Beckmann’s paintings provide another example of the market escalation in German Expressionism. His oeuvre is less colorful, more fraught, and his biggest crossover appeal is to contemporary, not 19th-century, collectors. In 2001, Lauder bought the artist’s Selbstbildnis mit Horn (“Self-portrait with Horn”), from 1938, for $22.6 million. Today it would likely go for $30 million or more, while a Beckmann triptych would likely bring $40 million, according to Robert Landau, of Landau Fine Art in Montreal.  

But the dealer sounds a note of caution: Not everything on offer is a masterpiece. “Major paintings are scarce,” he says, noting that most of the works at Maastricht were minor. He brought to the fair what he terms “a great Kandinsky”—the 1927 Pfeile (“Arrows”), depicting the artist himself as the central arrow—priced at $8.5 million, as well as a “great Jawlensky”—Mädchen mit violetter Bluse (“Girl with Violet Blouse”) from around 1912—for $4.5 million. Both generated a lot of interest, but neither sold. “The right person hasn’t come along,” he says.

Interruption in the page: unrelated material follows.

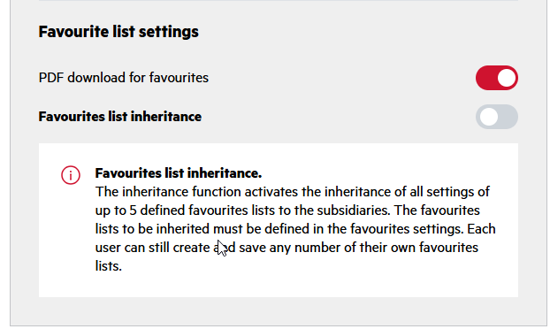The image size is (550, 329).
Task: Click the line starting user can still create
Action: 286,248
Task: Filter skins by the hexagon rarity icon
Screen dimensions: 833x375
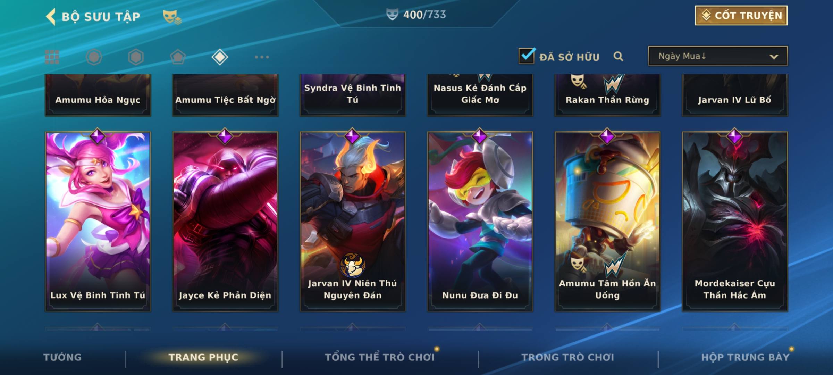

Landau also suggests keeping those auction prices in perspective. Take Jawlensky’s Schokko, the painting that fetched more than £9 million ($18.6 million) in February. “I think it’s a fair bet that the buyer was Russian, and the same for the Marc,” he says. “When an auction house knows there’s a market—they probably had one or two bidders—they put out a big guarantee and they draw out material. But does it mean the whole market doubled? I don’t think so.” Although Sotheby’s won’t comment on the identity of the buyers, those present at the February auction note that the winning bid for the Marc came via phone to Mikhail Kamensky, Sotheby’s newly appointed Moscow head.

Russians’ interest in Expressionism parallels their enthusiasm for Fauvism several generations ago. “They look at these works, and it’s very much in their soul,” says Rumbler. “It touches them—the expressionism combined with the incredible strength of color.” He adds that the new Russian buyers are approaching collecting in the same manner as their forebears Sergey Schukin and Ivan Morosov, who at the beginning of the 20th century looked beyond Russia’s borders for artistic treasures. Those collections, which were nationalized after the 1917 revolution, helped stock the country’s great museums.

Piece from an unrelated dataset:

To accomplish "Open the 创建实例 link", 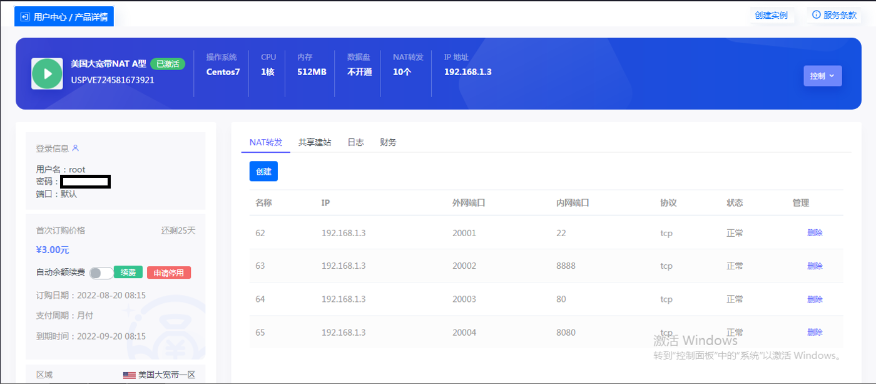I will click(x=771, y=15).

Coming off their strong February performance, neither Christie’s nor Sotheby’s had, as of press time, any potential record setters in their spring New York sales. But both Rumbler and Newman are hopeful about the summer auctions in London and the fall ones in New York. Getting consignments, says Rumbler, “is a result of long relationships with people who bought these pictures 30 to 50 years ago.” When February, now the primary month for German Expressionist offerings, comes around again—well, that’s when they’re hoping to rewrite the records.